Wednesday December 17
Mark and Lea left behind a half pack of no-boil lasagne noodles, and they have been sitting around looking wistful ever since. So as she was home today, Barbara decided to experiment with making lasagne without boiling the pasta. She read up on it, and discovered that the chief secret is adding extra water to the sauce. Sounds easy, right? Well, lasagne is never easy, unless you use all-prepared ingredients, in which case you might as well just shoot yourself, or make spaghetti with your own goddamn quick-simmered tomato sauce and cheese. But still.
As it was only half a box and we are only two, she got out the 9x9 pyrex instead of the large one, and preheated the oven to 375º.
Then the seat-of-the-pants sauce: whizzed up a clove of garlic, some kosher salt, and a big handful of fresh oregano leaves in the robot-coupe, then added a small can of crushed tomatoes, about 2 Tbsp. tomato paste, and 3/4 cup of water, and whizzed again. Poured the sauce into a bowl.
To keep from dirtying too many dishes, in the same slightly tomatoey robo-coupe, she whizzed up a small handful of parsley leaves, salt and white pepper (for that nutmeg flavor), a little chunk of romano cheese, about 2 oz. of Trader Joe's mozzarella, an egg, and about a pound of pre-drained cottage cheese (American ricotta is very little different than that, so why pay twice as much for it?).
Ladled about a cup of sauce into the bottom of the pyrex, and broke the ends off all the noodles, saving the pieces, so the first three broken ones just fit together across the bottom and made the first noodle layer.
On top of that went half the cheese mixture,
then a generous sploosh of sauce, about a third of what was left.
The center noodle layer was composed of all the pieces, so they'd be hidden in the middle.
Then all the rest of the cheese mixture,
then another generous layer of sauce, half of what was left.
and then the prettier long pieces of noodle on top.
All the rest of the tomato sauce went on top of that.
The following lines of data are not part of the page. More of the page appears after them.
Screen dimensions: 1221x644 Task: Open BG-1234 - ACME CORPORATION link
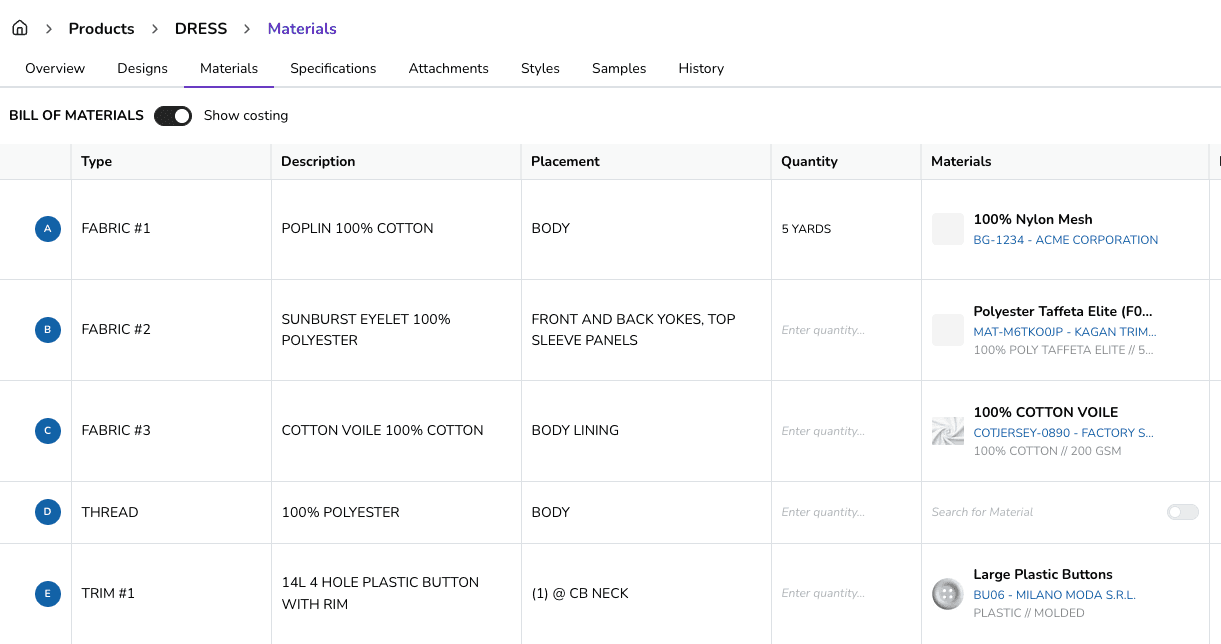tap(1065, 240)
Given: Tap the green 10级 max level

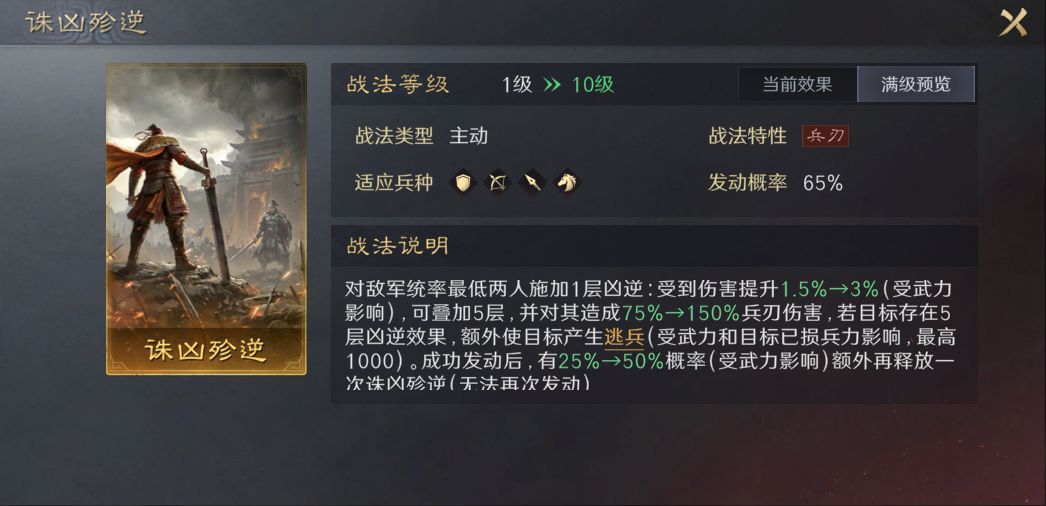Looking at the screenshot, I should [592, 85].
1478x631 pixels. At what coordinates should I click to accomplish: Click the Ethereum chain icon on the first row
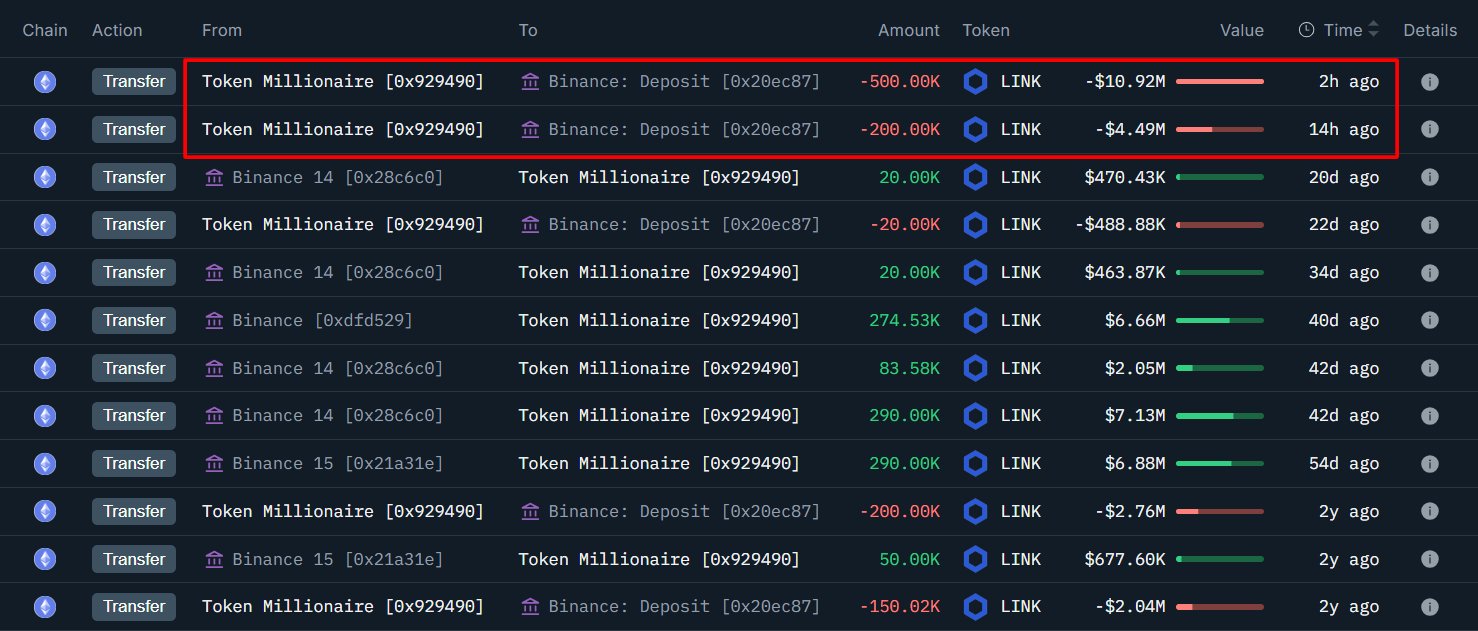(44, 81)
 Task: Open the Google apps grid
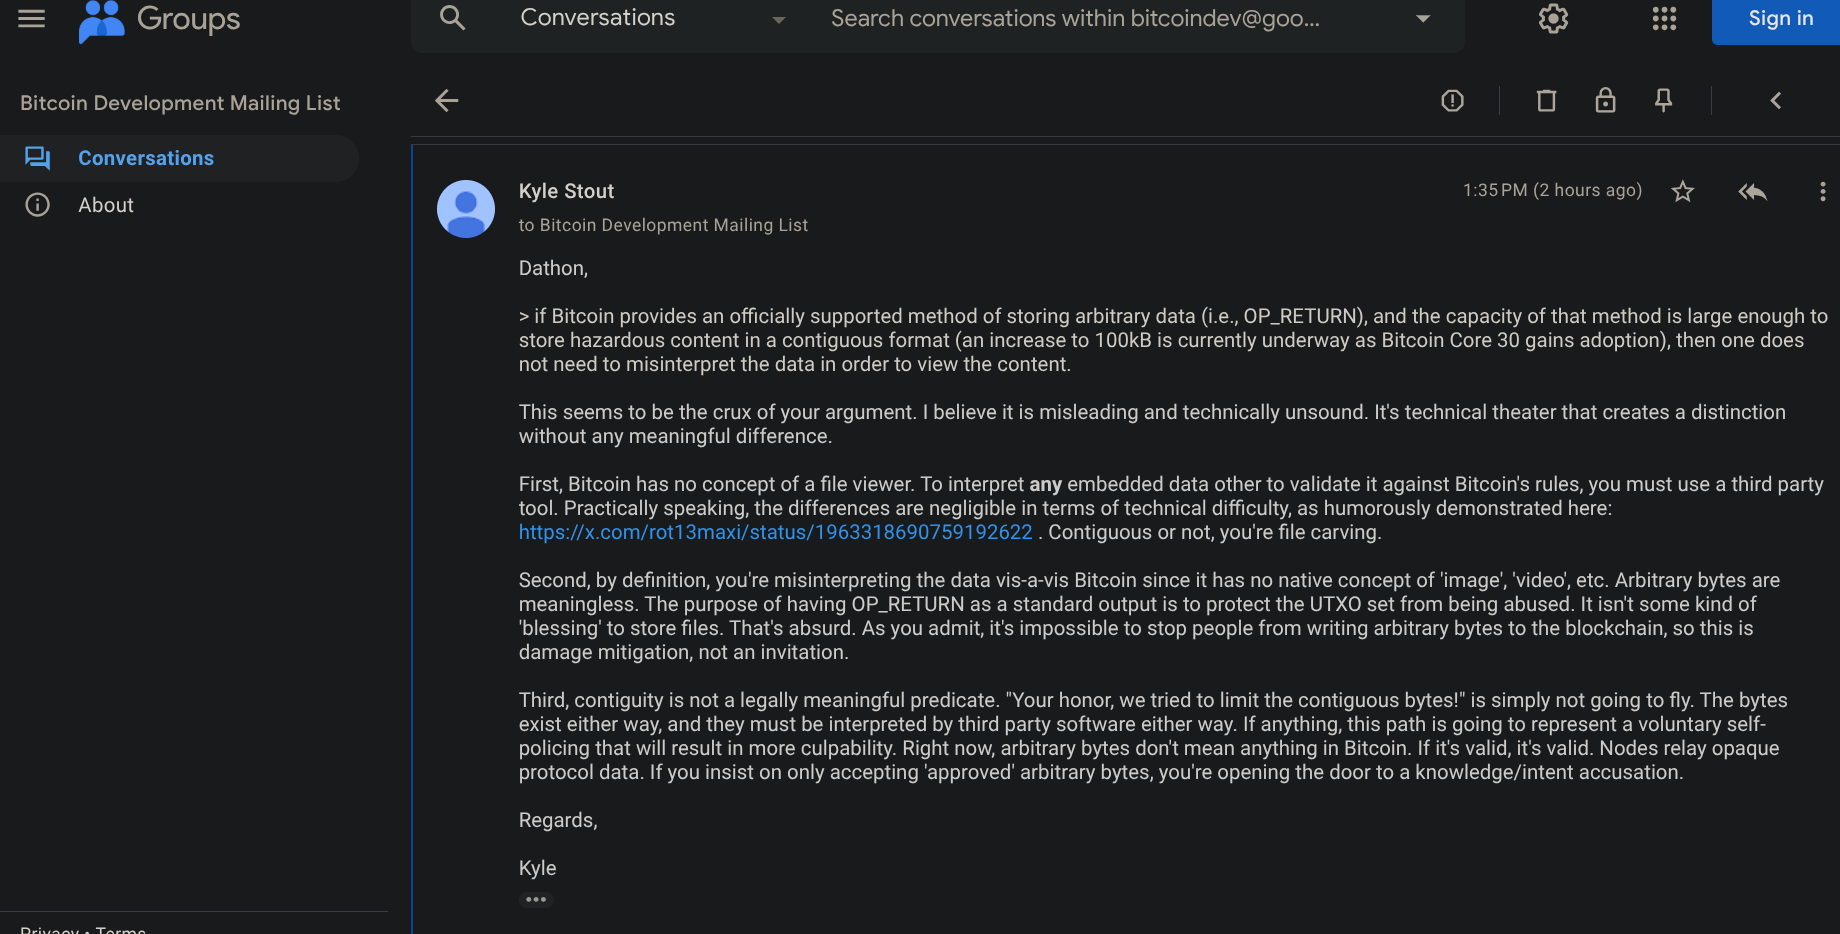[1664, 19]
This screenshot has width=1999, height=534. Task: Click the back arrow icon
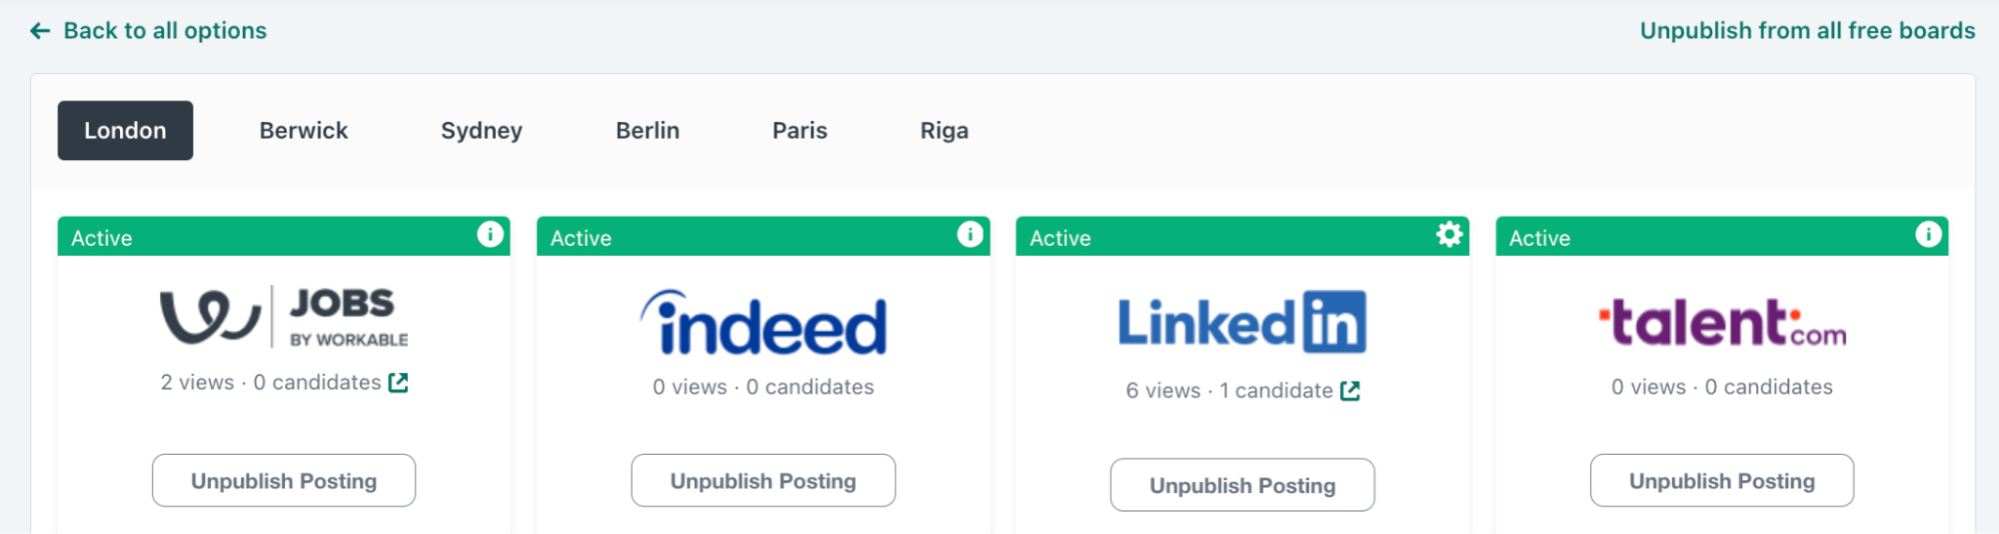pos(40,31)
And on that went thin slices off the rest of the pound of mozzarella, until the whole surface was covered.
Finally topped the whole thing with grated romano, asiago, and any other grating cheese we happened to have.
Covered the pyrex tightly with two layers of tinfoil, and put it in the oven to bake.
Uncovered it after an hour to find a layer of water on top, but the noodles seemed tender, so she removed the foil and let it brown until it looked more appetizing.
Then let it stand half-covered for 15 minutes so it would set up, instead of acting like molten lava when you tried to cut it.You know, it was not bad. The noodles are now gone, pleasing our thrifty souls; and there was enough left over for a lunch portion for the future. But for all that effort, we'd rather make (and eat) Nanny's eggplant parmigiana any day.